Un bras de fer entre le gouvernement et le Conseil d’État qui ne concerne pas que la chasse à la glu, le premier prenant chaque année des arrêtés autorisant les chasses traditionnelles dans certaines régions, tandis que le second en annule plusieurs. Motif à chaque fois invoqué par le Conseil d’État pour annuler ces autorisations de chasse accordées par le gouvernement : celles-ci « ne sont pas conformes aux exigences du droit européen ». Des interdictions qui provoquent régulièrement la colère des chasseurs, lesquels sont majoritairement soutenus par les candidats de droite. Dans sa lettre, Emmanuel Macron prend d’ailleurs position en faveur du maintien de la chasse les week-ends et jours fériés, au titre « d’activité populaire ».

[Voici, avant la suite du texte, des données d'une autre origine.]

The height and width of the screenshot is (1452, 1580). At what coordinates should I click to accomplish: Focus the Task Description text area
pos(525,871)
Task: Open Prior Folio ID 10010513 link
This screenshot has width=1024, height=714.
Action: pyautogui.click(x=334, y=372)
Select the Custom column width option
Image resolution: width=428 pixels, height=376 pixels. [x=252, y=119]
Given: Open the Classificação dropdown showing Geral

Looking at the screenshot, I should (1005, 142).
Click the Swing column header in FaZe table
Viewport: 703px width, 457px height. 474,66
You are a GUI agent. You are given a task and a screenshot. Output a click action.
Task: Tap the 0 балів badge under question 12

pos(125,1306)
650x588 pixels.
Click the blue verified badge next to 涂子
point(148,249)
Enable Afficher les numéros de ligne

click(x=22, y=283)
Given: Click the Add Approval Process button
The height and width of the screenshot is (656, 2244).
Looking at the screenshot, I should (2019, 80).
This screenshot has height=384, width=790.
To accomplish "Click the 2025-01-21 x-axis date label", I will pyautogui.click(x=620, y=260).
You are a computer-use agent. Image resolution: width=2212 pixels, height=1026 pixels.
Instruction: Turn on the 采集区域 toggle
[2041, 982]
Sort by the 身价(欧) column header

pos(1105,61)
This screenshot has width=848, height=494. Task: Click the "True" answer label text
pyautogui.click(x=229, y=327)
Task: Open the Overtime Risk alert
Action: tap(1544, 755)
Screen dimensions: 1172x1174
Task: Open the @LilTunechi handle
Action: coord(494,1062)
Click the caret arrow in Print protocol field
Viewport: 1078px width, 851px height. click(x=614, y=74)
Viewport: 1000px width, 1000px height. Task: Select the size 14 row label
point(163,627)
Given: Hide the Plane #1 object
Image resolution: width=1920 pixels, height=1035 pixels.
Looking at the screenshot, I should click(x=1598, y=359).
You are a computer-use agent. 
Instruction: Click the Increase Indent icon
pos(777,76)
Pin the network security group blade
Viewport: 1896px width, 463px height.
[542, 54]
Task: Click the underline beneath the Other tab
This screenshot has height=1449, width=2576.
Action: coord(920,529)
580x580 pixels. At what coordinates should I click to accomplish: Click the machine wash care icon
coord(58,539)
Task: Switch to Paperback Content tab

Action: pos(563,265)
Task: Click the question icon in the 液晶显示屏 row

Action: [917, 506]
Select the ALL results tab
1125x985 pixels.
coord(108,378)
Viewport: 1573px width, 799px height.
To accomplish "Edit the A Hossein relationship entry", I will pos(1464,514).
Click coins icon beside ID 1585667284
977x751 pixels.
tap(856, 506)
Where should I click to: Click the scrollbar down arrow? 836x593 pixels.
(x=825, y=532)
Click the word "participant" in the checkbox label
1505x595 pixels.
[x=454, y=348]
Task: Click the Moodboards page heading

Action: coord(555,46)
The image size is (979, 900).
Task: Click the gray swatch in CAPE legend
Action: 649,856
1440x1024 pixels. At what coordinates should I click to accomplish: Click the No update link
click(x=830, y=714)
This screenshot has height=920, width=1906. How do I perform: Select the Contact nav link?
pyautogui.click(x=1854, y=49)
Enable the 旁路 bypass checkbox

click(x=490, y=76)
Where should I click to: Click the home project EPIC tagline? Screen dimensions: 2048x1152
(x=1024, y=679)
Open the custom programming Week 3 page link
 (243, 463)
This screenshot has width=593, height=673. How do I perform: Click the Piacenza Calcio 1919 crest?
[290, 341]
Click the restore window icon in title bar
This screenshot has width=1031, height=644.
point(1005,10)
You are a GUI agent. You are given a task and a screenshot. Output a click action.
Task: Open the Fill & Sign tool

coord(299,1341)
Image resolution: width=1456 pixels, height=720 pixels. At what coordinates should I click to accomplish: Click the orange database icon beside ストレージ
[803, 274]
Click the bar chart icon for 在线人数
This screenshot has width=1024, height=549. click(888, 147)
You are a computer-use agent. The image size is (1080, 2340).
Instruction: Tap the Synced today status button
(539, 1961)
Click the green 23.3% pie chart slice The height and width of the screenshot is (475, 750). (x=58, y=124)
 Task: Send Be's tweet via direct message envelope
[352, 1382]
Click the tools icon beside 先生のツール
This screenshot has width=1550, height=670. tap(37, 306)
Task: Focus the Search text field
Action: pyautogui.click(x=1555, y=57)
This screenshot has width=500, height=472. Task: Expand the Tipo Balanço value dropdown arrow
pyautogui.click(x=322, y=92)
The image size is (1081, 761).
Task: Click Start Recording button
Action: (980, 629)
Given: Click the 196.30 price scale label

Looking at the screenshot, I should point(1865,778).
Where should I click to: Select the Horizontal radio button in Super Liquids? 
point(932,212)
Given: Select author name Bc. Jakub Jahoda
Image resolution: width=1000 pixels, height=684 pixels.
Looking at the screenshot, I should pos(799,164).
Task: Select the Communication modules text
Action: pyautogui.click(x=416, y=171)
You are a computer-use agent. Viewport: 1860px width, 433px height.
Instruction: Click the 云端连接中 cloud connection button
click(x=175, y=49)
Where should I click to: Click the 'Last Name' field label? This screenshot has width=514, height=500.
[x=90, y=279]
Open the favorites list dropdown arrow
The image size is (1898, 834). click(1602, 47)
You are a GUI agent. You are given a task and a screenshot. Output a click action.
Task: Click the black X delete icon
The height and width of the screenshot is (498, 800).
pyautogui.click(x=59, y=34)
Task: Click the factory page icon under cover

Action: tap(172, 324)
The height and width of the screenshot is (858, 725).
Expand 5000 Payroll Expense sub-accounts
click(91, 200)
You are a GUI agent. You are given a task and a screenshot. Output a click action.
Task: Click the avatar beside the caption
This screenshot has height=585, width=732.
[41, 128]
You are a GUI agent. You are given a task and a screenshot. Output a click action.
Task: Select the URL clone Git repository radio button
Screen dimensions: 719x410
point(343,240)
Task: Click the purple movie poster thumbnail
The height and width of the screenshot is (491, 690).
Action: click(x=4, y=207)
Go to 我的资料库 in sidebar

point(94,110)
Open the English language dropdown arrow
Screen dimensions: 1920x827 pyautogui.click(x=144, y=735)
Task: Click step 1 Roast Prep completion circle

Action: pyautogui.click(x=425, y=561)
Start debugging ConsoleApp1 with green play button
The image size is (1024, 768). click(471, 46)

Parmi les autres mesures en faveur des chasseurs, le chef de l’État propose – en concertation avec les élus ruraux – de renforcer les « missions de police de la chasse de l’OFB », afin de « lutter contre les incivilités environnementales ». Une mesure déjà proposée par Willy Schraen, président de la Fédération des chasseurs, lequel n’a d’ailleurs pas caché son intention de vote dès le 1er tour de la présidentielle : Emmanuel Macron.
« Aucune loi ou amendement pouvant abîmer la chasse n’a été adopté dans ce quinquennat. À chaque fois qu’on a eu un problème à régler avec un ministre de l’Écologie, il est intervenu », se félicitait ainsi Willy Schraen.
Il faut dire que la chasse, forte d’1,1 million de pratiquants licenciés, concerne de nombreuses familles en France : plus de 4 millions. Il s’agit donc d’un vivier électoral conséquent, qu’Emmanuel Macron n’a eu de cesse de séduire dès 2017 avec pour résultat l’adhésion totale de Willy Schraen. Un patron des chasseurs habitué aux sorties polémiques, dont les dernières datent de ce vendredi 6 mai.
La France compte 1,1 million de chasseurs licenciés – ©Shutterstock.
Le patron des chasseurs recommande aux promeneurs de « rester chez eux »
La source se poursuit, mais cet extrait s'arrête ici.